Sainte-marie majeure

Le sol et le plafond

Voilà, nous avons ainsi, dans un premier regard, saisi la structure de l’édifice. Attachons-nous maintenant à sa décoration. Deux choses frappent lorsqu’on y pénètre : le sol et le plafond.
Le sol est recouvert d’un beau pavement du 12ème siècle. Il est caractéristique de la région de Rome à l’époque romane, formés de motifs géométriques généralement centrés autour de motifs circulaires. Ce type de décor est dit « cosmatesque », du nom de la famille Cosmati, l’une des grandes familles de marbriers romains à l’origine de ce type de décor.
Levons maintenant les yeux vers le plafond. Il date de la fin du 15e siècle et est décoré de caissons carrés. La tradition veut que l’or en ait été donné au pape par la reine d’Espagne Isabelle de Castille. Il proviendrait des premiers arrivages d’or venus des Amériques, et ramenés par Christophe Colomb. Mais cela tient, sans doute, plus de la légende.

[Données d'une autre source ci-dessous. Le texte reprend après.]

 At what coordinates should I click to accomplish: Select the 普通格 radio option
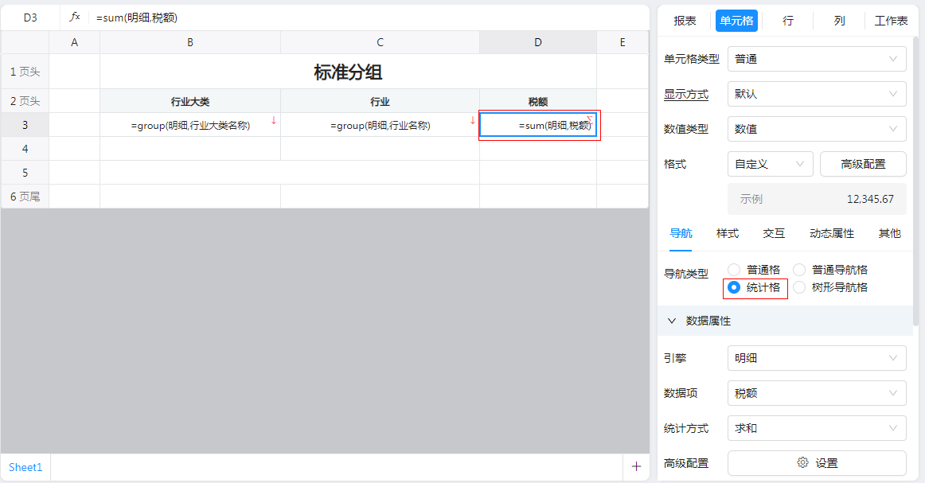[x=734, y=270]
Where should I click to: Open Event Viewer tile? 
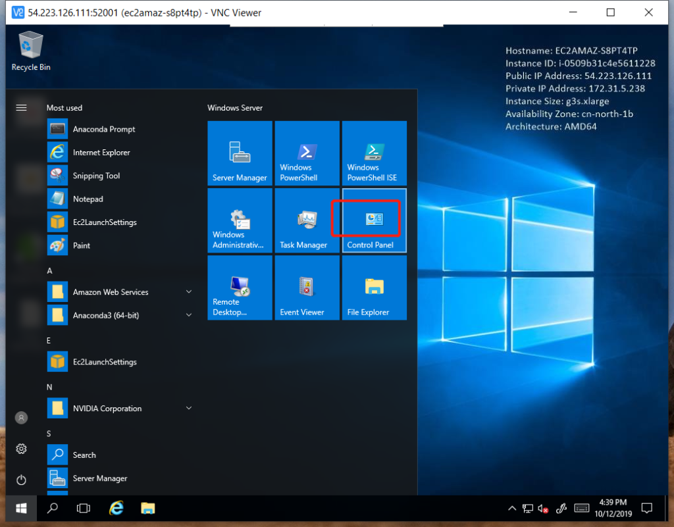point(307,288)
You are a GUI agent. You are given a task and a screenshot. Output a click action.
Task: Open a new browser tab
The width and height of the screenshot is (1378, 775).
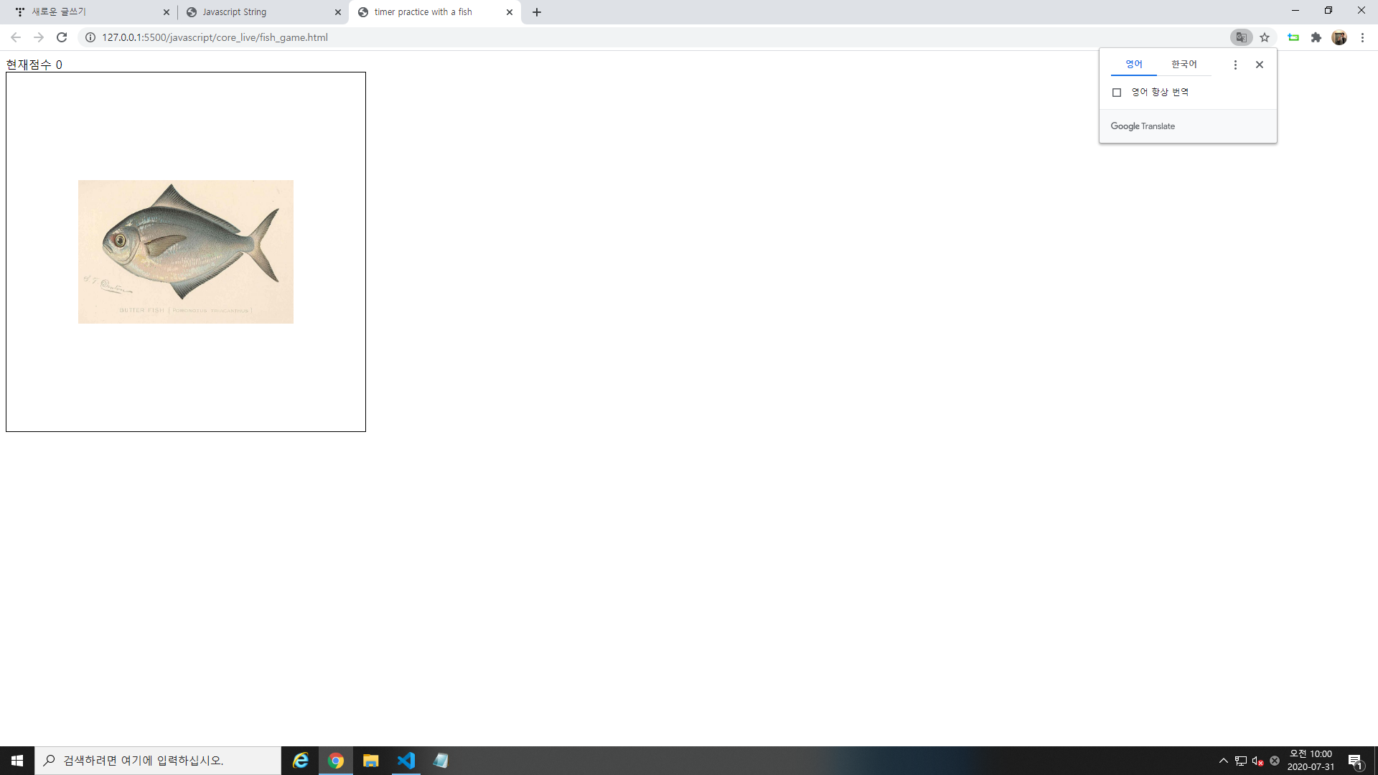[x=537, y=12]
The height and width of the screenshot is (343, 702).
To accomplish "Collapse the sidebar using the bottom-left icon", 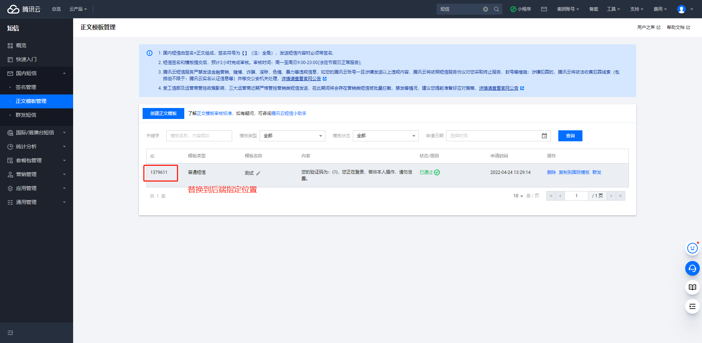I will pyautogui.click(x=10, y=333).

Les dorures, elles, sont bien présentes, et donnent à l’ensemble du bâtiment un éclat extraordinaire. Ceci explique pourquoi les premiers Romains qui virent le plafond après sa réalisation disaient que « Sainte-Marie Majeure était tout en or». Dans certains caissons, nous voyons des armoiries surmontées de la tiare et des clefs croisées de saint Pierre. C’est donc qu’il s’agit de papes. Mais lesquels ? Et bien ce sont les emblèmes de deux papes issus de la terrible famille des Borgia : Callixte 3, et surtout Alexandre 6, le père de Lucrèce et de César Borgia, à la réputation si sulfureuse. D’ailleurs, regardez bien, dans toutes ces armoiries, est présent le taureau, animal « sanguin » et « fougueux » s’il en est.